29 Ocak 2010 Cuma

ŞEKER KIZ KENDİ

Bu şeker kız kendi, ismini hak edecek kadar şeker midir bilmem.
Ben bu şeker olayından biraz kıllanıyorum açıkcası,
Çoook şeker kızlar tanıdım zira hepsi de ya eridiler ya bi yere yapışıp kaldılar ya da sineklendiler..
Ama bir tanesini yakından izleme, tahammül ve teneffüs etme şansım oldu ki her gün parça parça kendini nasıl yiyip tükettiğini gördüm : )) gözlerim dolarak ve o duygu selinde sümüğüm akarak…

Kendi mükemmel bir iş gününe daha başlamıştı. Hoplaya zıplaya servise doğru yürüdü. Bakkala çakkala herkese kısık gözlerle gülümsedi sevdi herkesi bağrına bastı..Herkes onun her şeyiydi..

Servisi gelmişti, normalde çoğu insan için sorun olabilecek bi şey oldu, tek boş yer en anlaşamadığı kişinin yanıydı, baktı düşündü (kimseye belli etmemeliydi.) oturdu kısık gülümsedi canı ciğeriydi ilgilendi onunla sorular sordu “hastaneye gittinmi canım senin oğlan nası canım aaaa tabi hoş karşılamak gerek cocuk daha, çocuğa şöyle davranmalı yok böyle davranmalı koca şöyle olmalı böyle olur fazla yüz verme canım” gibi tek taraflı bi konuşmaya kendini kaptırdı ve işte gidiyordu ama bakar mısınız o kadar şekerdi ki kötü bi niyeti kesinlikle olamazdı zaten o herkesin iyiliğini isterdi (oh rahatlamıştı ama altta kalırmıydı hiç hayır hayatta altta kalamazdı)ama napsındı işte şekermi şeker tatlımı tatlı kendiydi kendisi.

İnanıyordu kendine iyiydi iyi olmak çok güzeldi insanlar neden neden böylelerdi.
Bir gün o kadar üzüldü ki kişisel iletisine kendini tutamayıp “iyilik yap denize at balık bilmezse haluk bilir” bile yazmıştı yazmasına ama (haluk kim bilmiyordu işte balık bilmiyor haluk sen biraz anlat diyemiyordu gidip) onu yine kırmışlardı. Başına hep kötü şeyler gelmişti bu kadar tatlı olmak onun suçu muydu canıııım…

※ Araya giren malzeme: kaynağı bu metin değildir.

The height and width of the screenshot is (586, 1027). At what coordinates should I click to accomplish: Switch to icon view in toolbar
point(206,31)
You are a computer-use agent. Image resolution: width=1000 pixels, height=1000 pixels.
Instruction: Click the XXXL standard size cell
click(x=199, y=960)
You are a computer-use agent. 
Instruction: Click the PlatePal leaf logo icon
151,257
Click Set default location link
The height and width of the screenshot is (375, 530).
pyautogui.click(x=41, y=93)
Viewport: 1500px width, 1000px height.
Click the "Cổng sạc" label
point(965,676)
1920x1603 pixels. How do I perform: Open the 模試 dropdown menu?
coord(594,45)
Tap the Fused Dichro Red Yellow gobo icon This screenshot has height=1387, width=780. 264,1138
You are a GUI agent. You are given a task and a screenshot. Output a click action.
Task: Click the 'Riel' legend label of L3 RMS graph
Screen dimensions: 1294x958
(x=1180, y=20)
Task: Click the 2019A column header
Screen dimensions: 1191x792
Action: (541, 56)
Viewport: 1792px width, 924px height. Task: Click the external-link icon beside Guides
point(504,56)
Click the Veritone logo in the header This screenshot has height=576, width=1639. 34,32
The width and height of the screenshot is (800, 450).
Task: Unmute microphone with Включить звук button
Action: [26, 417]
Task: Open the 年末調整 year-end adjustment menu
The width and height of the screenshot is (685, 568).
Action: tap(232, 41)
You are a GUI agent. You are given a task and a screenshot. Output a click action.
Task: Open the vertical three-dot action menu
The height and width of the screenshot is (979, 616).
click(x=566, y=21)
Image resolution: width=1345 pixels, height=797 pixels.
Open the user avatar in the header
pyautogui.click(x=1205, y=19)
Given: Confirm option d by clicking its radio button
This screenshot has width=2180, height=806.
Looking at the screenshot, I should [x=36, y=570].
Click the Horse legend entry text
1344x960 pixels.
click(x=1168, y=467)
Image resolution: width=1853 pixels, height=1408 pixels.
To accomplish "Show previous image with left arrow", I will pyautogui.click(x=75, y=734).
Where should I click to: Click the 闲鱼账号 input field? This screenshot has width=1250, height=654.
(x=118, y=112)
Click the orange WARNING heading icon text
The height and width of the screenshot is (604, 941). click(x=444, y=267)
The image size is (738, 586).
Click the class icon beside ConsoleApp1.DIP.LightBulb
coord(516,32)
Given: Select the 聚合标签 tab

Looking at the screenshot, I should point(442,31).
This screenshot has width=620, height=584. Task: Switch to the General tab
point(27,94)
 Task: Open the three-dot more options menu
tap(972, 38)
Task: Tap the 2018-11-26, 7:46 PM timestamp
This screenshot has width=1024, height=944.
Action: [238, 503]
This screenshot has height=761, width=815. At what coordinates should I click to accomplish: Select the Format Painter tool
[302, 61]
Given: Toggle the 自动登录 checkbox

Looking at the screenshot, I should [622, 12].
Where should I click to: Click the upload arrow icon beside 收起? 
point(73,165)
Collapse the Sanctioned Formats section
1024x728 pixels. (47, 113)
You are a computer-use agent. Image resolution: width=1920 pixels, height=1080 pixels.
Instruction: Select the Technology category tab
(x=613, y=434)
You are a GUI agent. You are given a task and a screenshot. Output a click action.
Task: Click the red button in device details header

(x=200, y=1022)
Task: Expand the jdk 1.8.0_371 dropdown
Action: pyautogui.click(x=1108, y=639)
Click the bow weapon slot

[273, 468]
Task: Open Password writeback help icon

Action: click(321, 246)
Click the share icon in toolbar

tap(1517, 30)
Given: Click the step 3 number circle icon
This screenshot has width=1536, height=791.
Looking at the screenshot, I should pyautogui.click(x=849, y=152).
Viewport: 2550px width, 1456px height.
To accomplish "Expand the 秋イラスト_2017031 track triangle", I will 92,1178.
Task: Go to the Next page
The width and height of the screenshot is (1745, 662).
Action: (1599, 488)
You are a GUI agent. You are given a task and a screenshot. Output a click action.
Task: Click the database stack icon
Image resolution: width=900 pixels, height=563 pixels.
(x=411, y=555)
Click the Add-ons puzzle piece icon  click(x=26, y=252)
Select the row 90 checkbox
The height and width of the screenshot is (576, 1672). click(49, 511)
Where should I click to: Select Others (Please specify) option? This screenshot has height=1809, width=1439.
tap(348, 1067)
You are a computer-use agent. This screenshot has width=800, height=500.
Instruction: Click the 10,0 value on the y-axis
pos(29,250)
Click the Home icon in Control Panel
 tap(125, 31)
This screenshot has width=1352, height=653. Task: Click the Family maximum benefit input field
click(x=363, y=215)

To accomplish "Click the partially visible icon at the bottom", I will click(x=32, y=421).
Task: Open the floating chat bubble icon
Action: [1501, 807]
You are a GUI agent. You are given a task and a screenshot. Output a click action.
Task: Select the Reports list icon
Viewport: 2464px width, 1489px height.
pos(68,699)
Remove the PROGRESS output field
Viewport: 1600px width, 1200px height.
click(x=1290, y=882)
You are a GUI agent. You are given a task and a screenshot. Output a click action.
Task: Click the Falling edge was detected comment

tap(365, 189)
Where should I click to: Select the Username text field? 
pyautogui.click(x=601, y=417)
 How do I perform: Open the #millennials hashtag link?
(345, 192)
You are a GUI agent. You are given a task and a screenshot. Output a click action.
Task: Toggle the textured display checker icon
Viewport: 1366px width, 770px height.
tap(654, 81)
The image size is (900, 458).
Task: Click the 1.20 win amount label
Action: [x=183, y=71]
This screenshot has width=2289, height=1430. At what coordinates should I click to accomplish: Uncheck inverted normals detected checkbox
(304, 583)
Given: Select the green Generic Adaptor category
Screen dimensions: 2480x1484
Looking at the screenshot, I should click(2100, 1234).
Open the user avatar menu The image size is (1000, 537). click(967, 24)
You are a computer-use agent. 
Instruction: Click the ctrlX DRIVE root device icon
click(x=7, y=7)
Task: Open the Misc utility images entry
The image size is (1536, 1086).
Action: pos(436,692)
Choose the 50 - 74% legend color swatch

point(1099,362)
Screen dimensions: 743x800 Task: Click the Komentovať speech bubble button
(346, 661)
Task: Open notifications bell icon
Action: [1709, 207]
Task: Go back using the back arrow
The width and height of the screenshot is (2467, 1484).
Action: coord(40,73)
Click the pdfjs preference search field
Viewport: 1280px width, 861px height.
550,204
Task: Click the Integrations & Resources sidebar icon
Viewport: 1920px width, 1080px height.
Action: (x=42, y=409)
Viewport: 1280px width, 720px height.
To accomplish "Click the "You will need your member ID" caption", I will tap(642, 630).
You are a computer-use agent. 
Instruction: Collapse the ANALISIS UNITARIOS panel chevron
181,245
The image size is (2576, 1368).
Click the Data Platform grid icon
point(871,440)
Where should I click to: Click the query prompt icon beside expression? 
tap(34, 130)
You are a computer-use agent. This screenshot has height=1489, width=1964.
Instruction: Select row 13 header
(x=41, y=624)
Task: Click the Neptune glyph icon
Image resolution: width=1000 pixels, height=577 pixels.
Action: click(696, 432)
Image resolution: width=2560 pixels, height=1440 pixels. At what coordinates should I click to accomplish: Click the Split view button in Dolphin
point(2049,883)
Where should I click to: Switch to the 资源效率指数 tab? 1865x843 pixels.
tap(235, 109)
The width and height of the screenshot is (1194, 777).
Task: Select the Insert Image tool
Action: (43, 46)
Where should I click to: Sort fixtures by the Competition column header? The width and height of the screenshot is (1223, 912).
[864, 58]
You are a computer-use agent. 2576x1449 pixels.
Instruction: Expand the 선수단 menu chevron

Ona zarar verenlere iyiliği anlatmak öğretmek için başka bir ileti aradı Kendi kendine : ))
Geçen seferki nedense işe yaramamıştı sanki???
• “aba vakti aba alan, yaba vakti yaba alan yanılmamış”
• “oduncunun gözü omçada, dilencinin gözü çömçeden”
• “var varmı pulum herkes kulun; yoksa yokmu pulun dardır yolun (paran varsa cümle alem kulun paran yoksa tımarrane yolun”
Yazdı ağladı yazdı ağladı ağladı….
İşte o gün ŞEKER KIZ KENDİ kendi kendini yedi bitirdi : )))))

26 Ocak 2010 Salı

DÜĞÜN

Aaaaaa aman Allahım bende düğünümü böyle bir yerde yapmak istiyorum.
Açık hava düğünü...
Çimler, beyaz tüller belki havuzda beyaz kuğular beyaz tüllerle kaplı bir kemer altından geçelim herkes ama ama herkes bize baksın Evet tam olarak evliliğime böyle bir adım atmak istiyorum.
Sahne bomboş ve yanlız biz olalım birbirimize bakalım ve ne güzel bir düğün yaptık ne kadar mutluyuz çünkü herkes bize bakıyor diyelim ve muhteşem bir pasta olsun çok sade ama çok gösterişli ve pahalı olsun herkes aşkımın o pastaya ne kadar kaç çalışma günü ödediğini bilsin bilsin ki herkesin nutku tutulsun ve bir kez daha hayran kalsınlar ona ve bilsinler benim ne kadar şanslı olduğumu hem zaten bakarmısın böyle bir düğünle insan şanssız olurmu hiç??? Ve en önemlilerin önemlisi çalıcak muzik mükemmel olmalı dans dans dans etmeliyiz birbirimizin gözlerine bakmalı ve evet tekrar ve tekrar evet demeliyiz. Mükemmel dans etmeliyiz o gün mekan kadar müzik biz onlar herkes mükemmel olmalı ve tabi bize hizmet etmeli (e tabi etmeli etmeli değilmi ama)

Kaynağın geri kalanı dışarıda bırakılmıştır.